Organizing and viewing ESG factors through these “lenses” helps develop an intersectional understanding of ESG risks and opportunities, which leads to creating a tailored ESG approach over the near-, mid- and long term.
Step 3: Incorporate measurable ESG criteria into business KPIs
Companies desiring to evolve their ESG efforts must align their mission-critical business functions with ESG objectives. One way to achieve this is to merge business metrics with ESG key performance indicators. For illustrative purposes, a manufacturer could tie unit production goals to each ESG factor:
• Environmental: KPIs may include energy consumption per unit of production, per unit of revenue, per employee, etc. When a company is able to increase energy efficiency, it could then invest company profits to incorporate additional renewable energy and low carbon technology solutions.
• From a social perspective, the manufacturer could reinvest a portion of the energy savings into employee-based benefit programs (e.g., child care stipend) and/or boost community initiatives (parks, greenspaces, food scarcity, etc.). Note that the environmental KPIs also play a role here (e.g., improving pollution control would positively impact communities).
• The company’s governance efforts may include transparent reporting of enterprise-wide efforts to reduce carbon footprint, improve production efficiency, improve community surroundings, workforce enablement, etc.
This step requires cross-functional collaboration between business and financial leaders within the organization. An aspirational goal for businesses working to establish measurable ESG/business KPIs is to ensure that business leaders and managers across the organization are empowered and held accountable on each aspect of the company’s ESG strategy.

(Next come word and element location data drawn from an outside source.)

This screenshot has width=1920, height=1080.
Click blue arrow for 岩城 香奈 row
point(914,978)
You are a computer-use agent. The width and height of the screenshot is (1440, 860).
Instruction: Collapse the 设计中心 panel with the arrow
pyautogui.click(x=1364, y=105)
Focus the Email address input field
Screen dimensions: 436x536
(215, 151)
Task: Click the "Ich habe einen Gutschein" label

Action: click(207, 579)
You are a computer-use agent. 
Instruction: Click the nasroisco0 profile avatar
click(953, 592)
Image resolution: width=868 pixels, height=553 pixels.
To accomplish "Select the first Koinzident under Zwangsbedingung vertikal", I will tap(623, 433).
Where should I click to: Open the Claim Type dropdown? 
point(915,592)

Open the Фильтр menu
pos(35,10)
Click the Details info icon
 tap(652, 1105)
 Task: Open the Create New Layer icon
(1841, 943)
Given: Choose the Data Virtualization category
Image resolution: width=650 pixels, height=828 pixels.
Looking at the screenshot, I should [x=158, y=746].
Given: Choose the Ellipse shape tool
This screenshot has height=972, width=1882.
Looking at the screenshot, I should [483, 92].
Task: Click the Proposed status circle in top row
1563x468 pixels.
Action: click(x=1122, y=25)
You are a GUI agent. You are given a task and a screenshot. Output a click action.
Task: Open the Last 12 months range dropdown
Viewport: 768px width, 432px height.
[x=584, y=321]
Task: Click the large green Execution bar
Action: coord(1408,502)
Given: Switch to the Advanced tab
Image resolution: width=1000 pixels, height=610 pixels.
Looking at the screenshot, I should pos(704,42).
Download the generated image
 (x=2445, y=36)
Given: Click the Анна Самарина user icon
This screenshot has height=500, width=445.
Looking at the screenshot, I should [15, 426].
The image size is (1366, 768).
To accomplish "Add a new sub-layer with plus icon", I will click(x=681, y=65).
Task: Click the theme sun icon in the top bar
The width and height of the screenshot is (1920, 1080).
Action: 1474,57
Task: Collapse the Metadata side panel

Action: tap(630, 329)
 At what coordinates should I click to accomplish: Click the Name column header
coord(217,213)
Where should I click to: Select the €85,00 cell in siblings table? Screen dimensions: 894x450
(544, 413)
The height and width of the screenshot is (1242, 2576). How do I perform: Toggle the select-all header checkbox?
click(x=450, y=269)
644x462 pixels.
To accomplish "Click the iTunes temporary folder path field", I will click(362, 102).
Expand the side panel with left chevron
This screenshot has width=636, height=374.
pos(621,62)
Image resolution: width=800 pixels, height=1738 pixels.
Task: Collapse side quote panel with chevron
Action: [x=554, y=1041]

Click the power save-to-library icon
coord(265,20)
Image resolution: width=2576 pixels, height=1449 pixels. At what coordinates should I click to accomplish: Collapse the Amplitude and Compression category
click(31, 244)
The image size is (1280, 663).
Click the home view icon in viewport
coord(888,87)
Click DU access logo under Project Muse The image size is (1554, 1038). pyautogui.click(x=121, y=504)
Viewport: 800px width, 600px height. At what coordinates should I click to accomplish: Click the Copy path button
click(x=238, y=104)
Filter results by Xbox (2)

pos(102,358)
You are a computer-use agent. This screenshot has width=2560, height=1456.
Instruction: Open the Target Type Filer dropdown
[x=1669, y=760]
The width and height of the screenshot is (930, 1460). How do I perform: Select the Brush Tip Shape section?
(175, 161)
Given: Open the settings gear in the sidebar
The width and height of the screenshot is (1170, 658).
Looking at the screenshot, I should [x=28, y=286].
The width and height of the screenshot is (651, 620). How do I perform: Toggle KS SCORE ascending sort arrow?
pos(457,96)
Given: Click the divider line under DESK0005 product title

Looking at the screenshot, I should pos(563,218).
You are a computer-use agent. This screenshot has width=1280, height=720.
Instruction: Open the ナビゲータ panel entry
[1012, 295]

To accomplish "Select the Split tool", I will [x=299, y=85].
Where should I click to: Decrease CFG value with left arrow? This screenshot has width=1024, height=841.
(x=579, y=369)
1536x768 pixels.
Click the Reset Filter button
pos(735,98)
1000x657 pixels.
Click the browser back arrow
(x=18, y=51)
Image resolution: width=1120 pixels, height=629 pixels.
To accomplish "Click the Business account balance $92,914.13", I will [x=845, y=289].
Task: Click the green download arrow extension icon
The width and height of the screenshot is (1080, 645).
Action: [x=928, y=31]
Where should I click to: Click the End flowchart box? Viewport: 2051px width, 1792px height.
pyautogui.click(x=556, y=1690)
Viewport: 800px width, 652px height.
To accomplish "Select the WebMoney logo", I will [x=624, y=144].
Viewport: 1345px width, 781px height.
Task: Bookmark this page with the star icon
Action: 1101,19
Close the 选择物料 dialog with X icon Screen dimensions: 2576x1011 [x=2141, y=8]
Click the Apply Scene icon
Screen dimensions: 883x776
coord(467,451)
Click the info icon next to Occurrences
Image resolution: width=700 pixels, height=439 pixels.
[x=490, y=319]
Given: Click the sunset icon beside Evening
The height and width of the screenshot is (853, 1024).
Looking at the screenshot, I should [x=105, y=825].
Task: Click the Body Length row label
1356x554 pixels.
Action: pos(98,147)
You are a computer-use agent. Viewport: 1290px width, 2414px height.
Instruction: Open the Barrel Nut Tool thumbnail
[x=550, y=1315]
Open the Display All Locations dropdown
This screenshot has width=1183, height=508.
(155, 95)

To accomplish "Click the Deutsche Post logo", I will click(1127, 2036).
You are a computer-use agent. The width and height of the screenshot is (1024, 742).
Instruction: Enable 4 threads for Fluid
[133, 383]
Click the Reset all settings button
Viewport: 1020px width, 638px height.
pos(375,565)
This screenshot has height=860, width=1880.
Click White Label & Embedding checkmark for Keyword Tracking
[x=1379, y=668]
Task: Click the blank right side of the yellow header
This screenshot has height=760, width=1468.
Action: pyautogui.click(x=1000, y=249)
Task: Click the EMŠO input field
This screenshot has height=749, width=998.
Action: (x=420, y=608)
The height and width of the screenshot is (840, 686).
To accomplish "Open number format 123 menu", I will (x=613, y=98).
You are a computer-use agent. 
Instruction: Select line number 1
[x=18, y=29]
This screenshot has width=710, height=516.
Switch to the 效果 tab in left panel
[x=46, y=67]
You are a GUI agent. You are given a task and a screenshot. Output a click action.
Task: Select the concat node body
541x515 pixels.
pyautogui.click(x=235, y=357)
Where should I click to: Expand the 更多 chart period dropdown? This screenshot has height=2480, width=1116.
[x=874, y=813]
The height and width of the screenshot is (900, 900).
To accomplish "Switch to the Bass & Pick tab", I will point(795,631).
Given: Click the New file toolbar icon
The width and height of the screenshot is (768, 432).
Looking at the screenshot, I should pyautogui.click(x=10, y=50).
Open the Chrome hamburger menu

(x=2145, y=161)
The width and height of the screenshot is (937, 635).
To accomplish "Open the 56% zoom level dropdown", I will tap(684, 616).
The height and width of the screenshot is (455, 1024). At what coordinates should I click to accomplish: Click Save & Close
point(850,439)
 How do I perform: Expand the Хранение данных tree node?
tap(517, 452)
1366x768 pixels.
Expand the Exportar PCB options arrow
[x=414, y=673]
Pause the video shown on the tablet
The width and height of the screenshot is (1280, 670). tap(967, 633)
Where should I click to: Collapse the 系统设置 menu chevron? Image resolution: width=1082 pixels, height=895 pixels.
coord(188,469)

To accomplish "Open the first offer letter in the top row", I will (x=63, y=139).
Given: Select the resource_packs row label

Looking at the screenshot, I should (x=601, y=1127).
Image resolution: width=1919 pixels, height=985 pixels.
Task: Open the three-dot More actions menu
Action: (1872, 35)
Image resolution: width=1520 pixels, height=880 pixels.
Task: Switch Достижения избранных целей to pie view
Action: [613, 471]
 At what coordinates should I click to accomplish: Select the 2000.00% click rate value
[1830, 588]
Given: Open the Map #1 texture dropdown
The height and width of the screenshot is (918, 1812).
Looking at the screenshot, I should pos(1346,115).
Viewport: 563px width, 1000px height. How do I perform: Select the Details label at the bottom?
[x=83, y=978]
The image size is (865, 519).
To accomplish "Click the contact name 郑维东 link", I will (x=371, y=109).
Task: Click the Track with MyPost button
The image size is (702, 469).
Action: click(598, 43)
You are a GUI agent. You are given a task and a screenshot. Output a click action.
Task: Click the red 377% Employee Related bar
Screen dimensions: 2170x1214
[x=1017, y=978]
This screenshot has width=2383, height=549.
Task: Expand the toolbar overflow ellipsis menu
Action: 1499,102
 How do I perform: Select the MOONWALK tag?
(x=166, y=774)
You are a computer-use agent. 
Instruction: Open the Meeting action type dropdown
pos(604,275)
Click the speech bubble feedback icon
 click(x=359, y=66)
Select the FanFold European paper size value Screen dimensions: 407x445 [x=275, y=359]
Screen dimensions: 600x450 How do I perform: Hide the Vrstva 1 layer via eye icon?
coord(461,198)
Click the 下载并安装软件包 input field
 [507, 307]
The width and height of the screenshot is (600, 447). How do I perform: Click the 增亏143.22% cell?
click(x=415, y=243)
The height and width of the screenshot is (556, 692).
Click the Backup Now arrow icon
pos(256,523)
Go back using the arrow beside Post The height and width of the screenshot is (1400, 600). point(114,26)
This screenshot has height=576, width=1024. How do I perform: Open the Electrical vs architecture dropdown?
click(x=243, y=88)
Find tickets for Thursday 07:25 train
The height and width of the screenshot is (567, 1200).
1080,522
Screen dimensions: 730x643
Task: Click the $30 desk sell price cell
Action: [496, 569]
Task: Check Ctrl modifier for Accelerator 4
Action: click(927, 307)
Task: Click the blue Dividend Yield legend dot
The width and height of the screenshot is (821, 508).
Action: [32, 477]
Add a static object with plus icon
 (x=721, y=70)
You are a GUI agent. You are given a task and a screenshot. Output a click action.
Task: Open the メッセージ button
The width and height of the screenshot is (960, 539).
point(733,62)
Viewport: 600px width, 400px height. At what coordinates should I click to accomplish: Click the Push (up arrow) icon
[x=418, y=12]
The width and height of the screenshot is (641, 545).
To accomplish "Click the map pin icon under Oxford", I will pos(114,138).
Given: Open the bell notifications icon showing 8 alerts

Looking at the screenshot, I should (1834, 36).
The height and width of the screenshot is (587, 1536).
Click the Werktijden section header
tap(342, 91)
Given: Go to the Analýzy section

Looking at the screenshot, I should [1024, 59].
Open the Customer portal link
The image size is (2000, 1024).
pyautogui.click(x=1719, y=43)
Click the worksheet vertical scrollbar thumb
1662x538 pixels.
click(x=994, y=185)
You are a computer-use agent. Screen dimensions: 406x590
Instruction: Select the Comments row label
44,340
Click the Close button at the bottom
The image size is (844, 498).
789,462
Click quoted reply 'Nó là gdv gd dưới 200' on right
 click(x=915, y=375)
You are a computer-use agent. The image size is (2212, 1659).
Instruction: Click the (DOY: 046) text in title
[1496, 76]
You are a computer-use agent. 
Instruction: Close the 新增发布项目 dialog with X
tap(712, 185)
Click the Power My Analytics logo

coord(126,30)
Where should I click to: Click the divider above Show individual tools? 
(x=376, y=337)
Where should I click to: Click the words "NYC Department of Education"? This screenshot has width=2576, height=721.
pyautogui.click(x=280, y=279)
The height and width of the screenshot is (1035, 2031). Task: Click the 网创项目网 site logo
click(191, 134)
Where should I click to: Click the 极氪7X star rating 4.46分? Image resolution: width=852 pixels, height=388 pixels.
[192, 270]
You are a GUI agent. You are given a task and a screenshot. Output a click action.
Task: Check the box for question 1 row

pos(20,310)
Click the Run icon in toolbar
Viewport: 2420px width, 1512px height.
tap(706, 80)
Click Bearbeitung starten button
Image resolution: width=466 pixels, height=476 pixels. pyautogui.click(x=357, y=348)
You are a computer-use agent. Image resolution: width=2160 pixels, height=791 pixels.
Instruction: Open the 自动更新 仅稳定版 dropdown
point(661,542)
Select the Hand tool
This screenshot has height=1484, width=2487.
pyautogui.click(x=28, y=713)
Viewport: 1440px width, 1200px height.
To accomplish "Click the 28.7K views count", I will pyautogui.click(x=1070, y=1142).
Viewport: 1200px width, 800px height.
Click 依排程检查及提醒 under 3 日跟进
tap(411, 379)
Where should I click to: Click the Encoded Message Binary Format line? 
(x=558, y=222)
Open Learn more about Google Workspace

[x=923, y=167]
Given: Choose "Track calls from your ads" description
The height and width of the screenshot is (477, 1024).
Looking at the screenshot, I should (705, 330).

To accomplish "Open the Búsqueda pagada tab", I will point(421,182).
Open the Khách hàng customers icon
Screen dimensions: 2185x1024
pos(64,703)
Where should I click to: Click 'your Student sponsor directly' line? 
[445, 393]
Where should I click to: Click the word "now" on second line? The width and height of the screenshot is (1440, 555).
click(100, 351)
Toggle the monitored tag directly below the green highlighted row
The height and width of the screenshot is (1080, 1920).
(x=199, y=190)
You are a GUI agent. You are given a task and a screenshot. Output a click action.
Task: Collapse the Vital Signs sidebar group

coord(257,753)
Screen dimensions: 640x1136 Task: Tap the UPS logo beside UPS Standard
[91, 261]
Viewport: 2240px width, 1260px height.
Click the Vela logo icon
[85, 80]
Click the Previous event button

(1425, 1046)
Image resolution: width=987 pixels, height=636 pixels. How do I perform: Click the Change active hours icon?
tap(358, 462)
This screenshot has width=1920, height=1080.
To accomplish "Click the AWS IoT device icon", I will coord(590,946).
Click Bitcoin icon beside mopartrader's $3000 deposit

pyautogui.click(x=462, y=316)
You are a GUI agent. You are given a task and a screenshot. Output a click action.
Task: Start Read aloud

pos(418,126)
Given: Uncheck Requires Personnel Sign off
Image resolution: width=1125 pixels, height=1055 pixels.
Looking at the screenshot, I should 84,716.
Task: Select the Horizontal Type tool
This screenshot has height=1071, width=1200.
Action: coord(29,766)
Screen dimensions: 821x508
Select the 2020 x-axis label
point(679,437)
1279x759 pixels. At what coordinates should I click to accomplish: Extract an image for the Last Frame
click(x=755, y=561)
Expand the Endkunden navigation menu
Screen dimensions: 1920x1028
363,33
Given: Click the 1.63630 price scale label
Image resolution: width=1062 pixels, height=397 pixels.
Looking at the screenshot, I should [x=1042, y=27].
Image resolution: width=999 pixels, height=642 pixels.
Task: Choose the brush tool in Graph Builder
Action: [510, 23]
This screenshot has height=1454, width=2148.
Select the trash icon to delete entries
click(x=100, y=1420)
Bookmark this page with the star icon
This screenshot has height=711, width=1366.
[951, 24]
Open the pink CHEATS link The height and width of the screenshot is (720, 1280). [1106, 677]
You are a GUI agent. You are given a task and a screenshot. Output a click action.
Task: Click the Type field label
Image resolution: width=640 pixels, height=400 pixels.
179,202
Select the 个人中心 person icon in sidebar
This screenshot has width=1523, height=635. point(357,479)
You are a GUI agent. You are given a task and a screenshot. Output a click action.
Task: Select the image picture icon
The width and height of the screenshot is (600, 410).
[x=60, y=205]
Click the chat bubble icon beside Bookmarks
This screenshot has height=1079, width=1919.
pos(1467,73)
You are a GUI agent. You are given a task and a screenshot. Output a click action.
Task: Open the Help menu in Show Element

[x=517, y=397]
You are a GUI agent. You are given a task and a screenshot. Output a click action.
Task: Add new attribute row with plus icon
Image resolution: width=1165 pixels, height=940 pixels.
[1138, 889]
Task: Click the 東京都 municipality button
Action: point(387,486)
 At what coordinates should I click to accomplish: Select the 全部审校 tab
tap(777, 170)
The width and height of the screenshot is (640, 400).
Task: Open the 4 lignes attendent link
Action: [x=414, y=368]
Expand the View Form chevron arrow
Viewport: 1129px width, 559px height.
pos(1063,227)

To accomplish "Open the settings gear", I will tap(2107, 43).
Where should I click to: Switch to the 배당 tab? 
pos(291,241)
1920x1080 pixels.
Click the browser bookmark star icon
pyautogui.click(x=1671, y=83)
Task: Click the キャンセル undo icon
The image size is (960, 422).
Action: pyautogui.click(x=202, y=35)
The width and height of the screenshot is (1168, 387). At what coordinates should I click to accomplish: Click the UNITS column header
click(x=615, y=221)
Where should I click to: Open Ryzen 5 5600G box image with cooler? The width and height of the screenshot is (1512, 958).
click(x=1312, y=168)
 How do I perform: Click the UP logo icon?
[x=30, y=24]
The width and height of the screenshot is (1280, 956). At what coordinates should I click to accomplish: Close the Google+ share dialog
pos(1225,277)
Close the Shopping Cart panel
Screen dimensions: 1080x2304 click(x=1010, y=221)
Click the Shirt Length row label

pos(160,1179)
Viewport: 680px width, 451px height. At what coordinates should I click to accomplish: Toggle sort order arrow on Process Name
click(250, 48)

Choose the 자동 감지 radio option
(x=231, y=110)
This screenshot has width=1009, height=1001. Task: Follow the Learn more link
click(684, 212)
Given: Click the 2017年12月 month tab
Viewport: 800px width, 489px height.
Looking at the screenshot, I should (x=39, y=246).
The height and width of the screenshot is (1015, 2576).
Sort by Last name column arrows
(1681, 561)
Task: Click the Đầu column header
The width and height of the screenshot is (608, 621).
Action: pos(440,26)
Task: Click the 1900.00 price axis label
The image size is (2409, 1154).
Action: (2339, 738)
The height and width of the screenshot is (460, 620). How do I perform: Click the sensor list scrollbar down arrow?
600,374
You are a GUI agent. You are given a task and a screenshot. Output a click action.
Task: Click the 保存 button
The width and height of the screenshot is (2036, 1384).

Step 4: Monitor and measure performance
Continuing the example from Step 3, the manufacturer would track and quantify its progress for established KPIs (e.g., energy efficiency improvements, whether energy investment and value chain adjustments resulted in increased unit production, increased sales, higher employee retention, etc.).
Step 5: Practice continuous improvement
This step underscores that there is not a “final ESG destination” compared to an ever-present need to adapt and refine. Continuous improvement occurs at macro (company-wide ESG audit, board of director education, supply chain management, etc.) and micro (reviewing and updating ESG-related contracts, evaluating job roles and responsibilities, employee performance evaluations, etc.) levels.
Each step will look different across industries and businesses. The most important takeaway is that the process is demanding, but it does not demand perfection. Postponing “good” efforts for perfection creates a perverse result. The better barometer is the ever-increasing consumer/investor expectations that will weed out entities that take mediocre or half-hearted approaches (which should be avoided at all costs). By contrast, the continuous improvement paradigm embraces a “can do” attitude with the practical recognition that there will be a degree of trial and error accompanying the complex, intersectional global transition to decarbonization.•
Julian Harrell is an Indianapolis-based partner at Faegre Drinker Biddle & Reath in the environment & energy practice group and a member of the carbon markets and ESG teams. Walé Oriola is counsel at the firm in the investment management practice group and is based in Washington, D.C. Opinions expressed are those of the authors.